A startup with inconsistent employee termination processes leave themselves liable to a lawsuit from a disgruntled employee. For this reason equal punishments need to be doled out for similar actions as treating a star employee differently by not terminating or writing them up can do a few things. People will think if they do well enough that they can get away with more than their lower performing coworkers. A person could claim that they were not terminated due to their performance or actions but rather for their race, sex, religion, or political affiliation. When treating people differently in identical situations it can become difficult to prove there were not any other motives for the firing.

Company Cars and Employees

A founder that plans on giving employees company cars needs to learn more about insurance coverage details when they pertain to a business. Depending on the driver of the car these rates can skyrocket if a person has a poor driving record with a serious offense like a reckless driving or DUI. The last thing that anyone wants to happen is to have this happen or have anyone injured. Those who are going to be using company cars or company supplemented insurance need to undergo a thorough background check including their driving records. Company cars should be taken back if an employee decides to drive home from a company happy hour instead of Uber home. This could be construed as the company supporting this behavior through turning a blind eye and it could be portrayed this way in the local or even national media.

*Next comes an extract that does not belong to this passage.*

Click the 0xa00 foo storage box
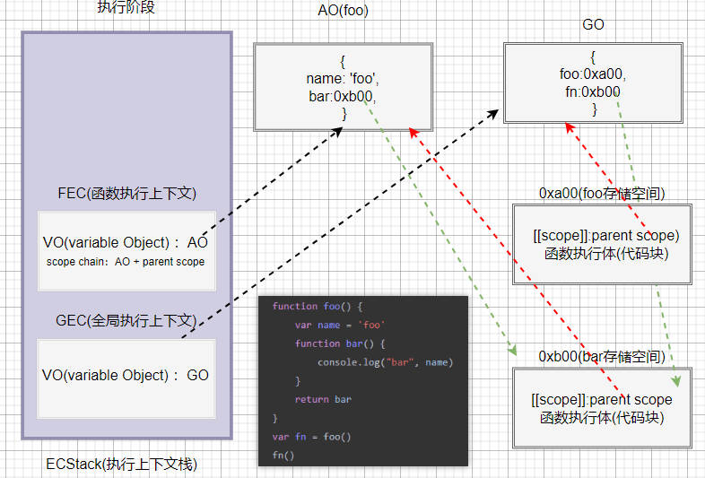705x478 pixels. coord(602,244)
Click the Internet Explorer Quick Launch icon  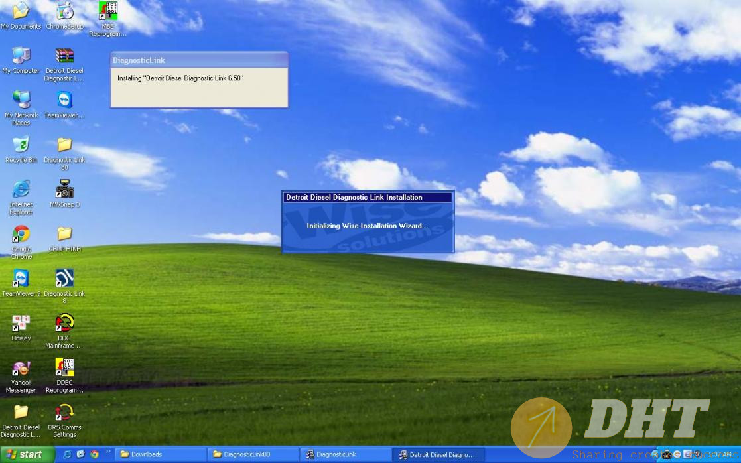[x=66, y=454]

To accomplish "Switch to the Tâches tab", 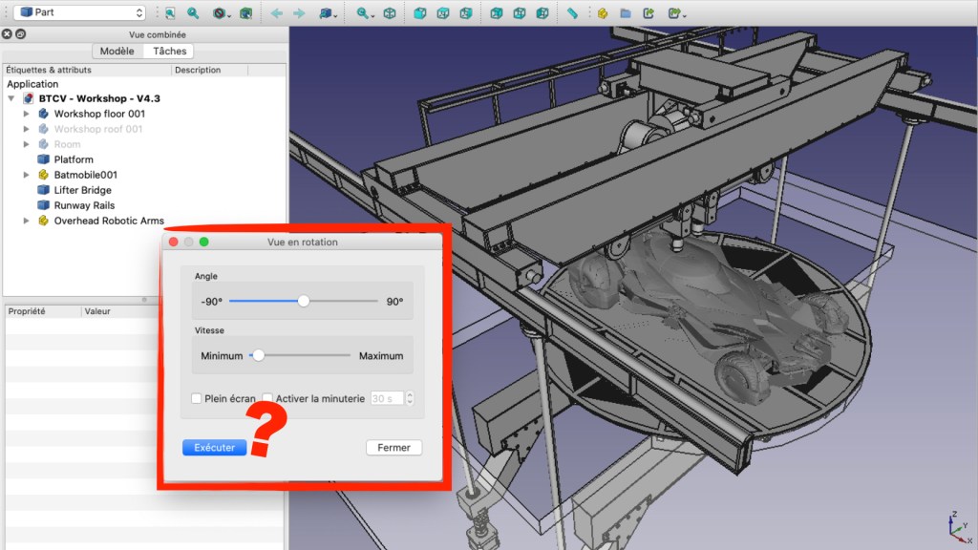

Outsourced Labor Taking Advantage Of Their Workers

A great example of outsourced labor devastating a business through their actions is a manufacturer working their employees long hours for pennies an hour. No matter how impressive the product is many large retail stores or online retail stores might not want to carry the product. The last thing that any company wants is to be associated with poor working conditions or even worse, child labor. Another example of this is outsourcing digital marketing to a less than reputable company. This can lead to the company website being deindexed from Google which for businesses in the US, could be considered the death penalty as far as the company website goes. Align your startup with reputable outsourced labor even if it costs a little more as it is worth the peace of mind.

Not Keep Information On A Need To Know Basis

The world of disgruntled employees could be vast and with the stress a startup causes people to do crazy things. Keep client information and other sensitive information on a need to know basis only. This means changing passwords immediately when a person is going to be terminated. At a startup this can be done while they are being let go because you’d be surprised the amount of information someone could steal in those few minutes they are clearing out their desk or emails. Keep all employee passwords readily available to management as well to see if logins are happening at odds hours. An employee could have the same password for every account they have and could be compromising both employee and client data through a hack of some kind.

NDAs and Non-Compete Clauses In Employment Paperwork

The disclosure of information to competitors can be devastating to a startup as in new niches there could be very few competing companies. Non-compete clauses are completely necessary in these situations as a former or current employee could be offered a job just for the information they have on a certain startup. Most people will not breach these employment contracts as it could be quite costly for them. Other companies will not hire them as it is a breach in business ethics and most likely would lead to legal trouble.

Maximize profitability and minimize liabilities through planning and binding paperwork. Do not let anything but the quality of product/service that is provided to determine the future of your startup!